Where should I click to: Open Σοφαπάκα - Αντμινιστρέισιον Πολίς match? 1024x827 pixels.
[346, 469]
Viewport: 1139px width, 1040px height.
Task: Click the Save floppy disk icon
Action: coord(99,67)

- Activity: For this task, print the records again exactly as they appear.

- Exercise result:
Where should I click to: Open Σοφαπάκα - Αντμινιστρέισιον Πολίς match? 1024x827 pixels.
[346, 469]
Viewport: 1139px width, 1040px height.
Task: Click the Save floppy disk icon
Action: coord(99,67)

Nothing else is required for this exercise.